§ **THE TASK**: Everything from the line that contains "The height and" through the last line below should be transcribed exactly, except the pictures.

>>

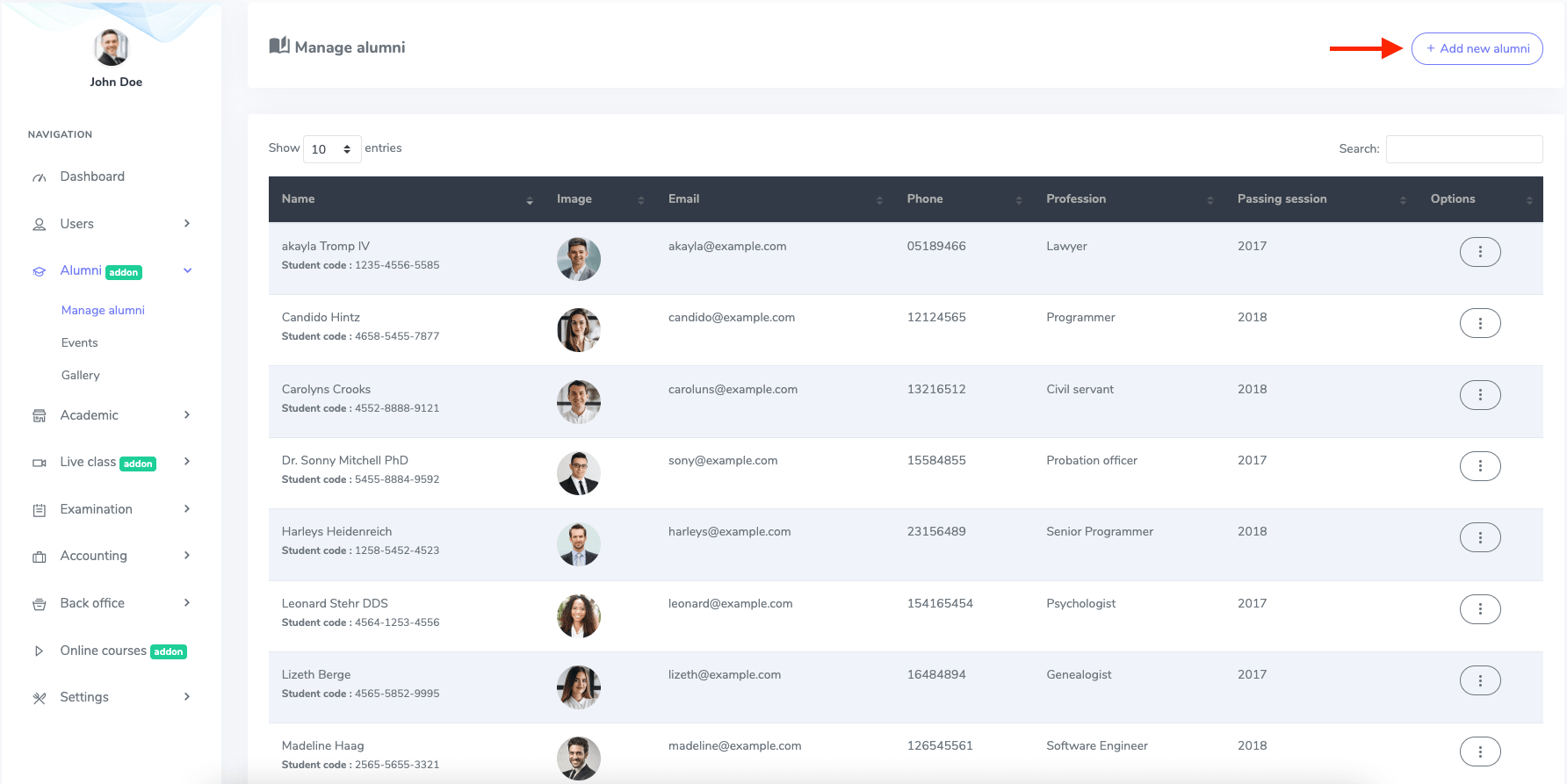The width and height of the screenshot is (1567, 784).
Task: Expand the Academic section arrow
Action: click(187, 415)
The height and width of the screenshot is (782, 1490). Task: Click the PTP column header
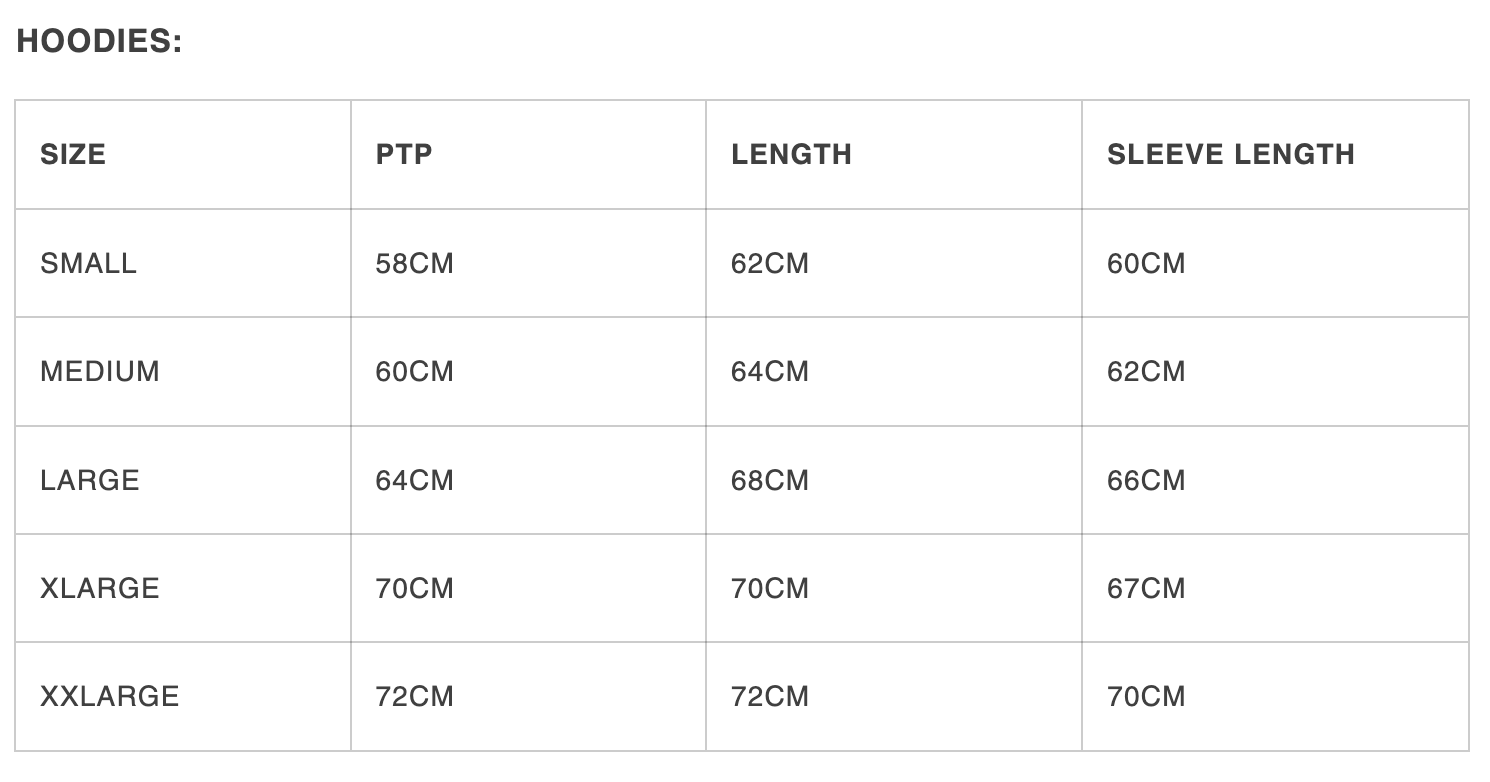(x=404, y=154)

<<

§ **SOLUTION FOR THIS EXERCISE**:
The height and width of the screenshot is (782, 1490). Task: Click the PTP column header
(x=404, y=154)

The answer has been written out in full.